‘The future, Madame, is something we should have started on a long time ago.’ – Docteur Génessier. Director Georges Franju’s surreal cult classic horror thriller, adapted from the novel written by Jean Redon, is supremely stylish and poetic, an eerie nightmare. Franju described it as a tale of anguish rather than a horror story.

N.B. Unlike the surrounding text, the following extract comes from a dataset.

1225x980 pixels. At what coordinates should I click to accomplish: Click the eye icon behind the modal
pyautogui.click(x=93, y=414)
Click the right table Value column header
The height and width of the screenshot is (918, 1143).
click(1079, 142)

Director Franju is on masterly and Pierre Brasseur kicks up a storm as Docteur Génessier, one of cinema’s mad doctors, a brilliant surgeon who kidnaps and kills nice young women to remove their faces and graft them on to his beloved daughter Christiane (Edith Scob), who has lost her face in a car crash. When all the experiments fail, and the victims die, Génessier keeps trying.
Alida Valli plays Brasseur’s creepy helper Louise, who scours Paris by night to find more victims.
Franju achieves a really weird atmosphere and conjures up a film that’s observant and believable while it chills and amazes.
Also in the cast are François Guérin, Juliette Mayniel and Béarice Altariba. And also notable about the film are Eugen Schüfftan’s cinematography and Maurice Jarre’s score.
Redon, Claude Sautet, and Pierre Boileau and Thomas Narcejac (Vertigo and Diabolique) all had a hand in the adaptation.
After negative reviews, Franju responded by saying that the film was his attempt to get the minor horror genre taken seriously. In the end, he definitely succeeded, as this went from poor reviews to cult status, then influential film, and finally classic movie.
Seven audience members fainted during the surgery scene when the film was screened at the Edinburgh Film Festival in 1960. Franju retorted naughtily: ‘Now I know why Scotsmen wear skirts.’
John Carpenter suggested that the mask that Michael Myers wore in Halloween (1978) was influenced by Scob’s mask in this film. Hubert de Givenchy created the gowns Christiane wears.
It was first released in America in a cut version titled The Horror Chamber of Dr Faustus, even though there’s no Dr Faustus in the film. It was finally re-released uncut and under its original title in American cinemas for the first time on Halloween night 2003.
Billy Idol has a song titled Eyes without a Face on his album Rebel Yell (1983).